Image courtesy Flickr user Ervins Strauhmanis under Creative Commons license.

Ca-ching! Green homes comprised 23 percent of the residential construction market in 2013 and had a market share valued at $36 billion, according to a new "Green Home Builders and Remodelers Study" from McGraw Hill Construction that was released at the National Association of Home Builders' (NAHB) International Builders' Show this week. What's more, this market is hot: Green home building is expected to grow to between 26 percent and 33 percent of the market by 2016, jumping the valuation estimate to $83-$105 billion.

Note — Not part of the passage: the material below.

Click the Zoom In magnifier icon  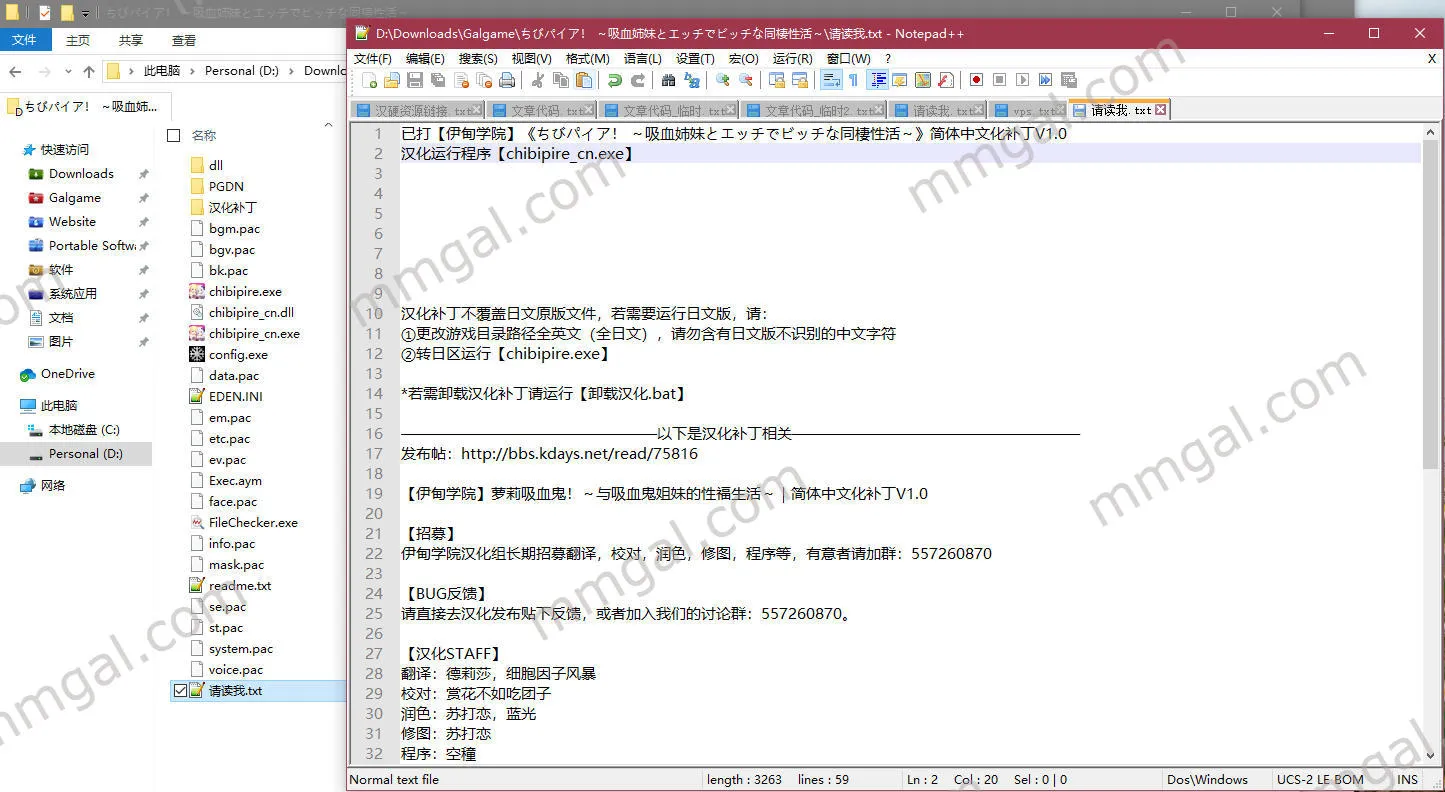722,81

According to a press release from McGraw Hill Construction, the green home building market actually accelerated during the housing downturn, with builders with green experience remaining in business at higher proportions than builders who were not as familiar with energy efficient and green home building. Code and regulation changes, rising energy costs, and wider availability of better quality, affordable green products also drove the market growth. However, the company asserts that as the overall residential market improves, a split could be looming between green builders who dig deeper into the high-performance realm and those builders who continue to focus on traditional construction practices.

Among the other study highlights:

  • Green building offers a competitive marketing advantage: The number of builders and remodelers who indicate that it is easier to market green homes rose 5 percent from 2012, to 51 percent.
  • Homebuyers are showing builders the money: 68 percent of builders say their customers will pay more--with 23 percent of respondents saying their clients will pay above a 5 percent premium--for green features. On the remodeling side, 84 percent of remodelers report that clients would pay a premium, with 55 percent indicating that clients would pay more than a 5 percent difference.

"This study shows that more and more builders are incorporating environmentally sensitive and energy and resource efficient techniques into traditional home building practices, and we expect to see even stronger growth in the coming years," said Matt Belcher, co-chair of NAHB's Energy & Green Building Subcommittee, in the press release on the study.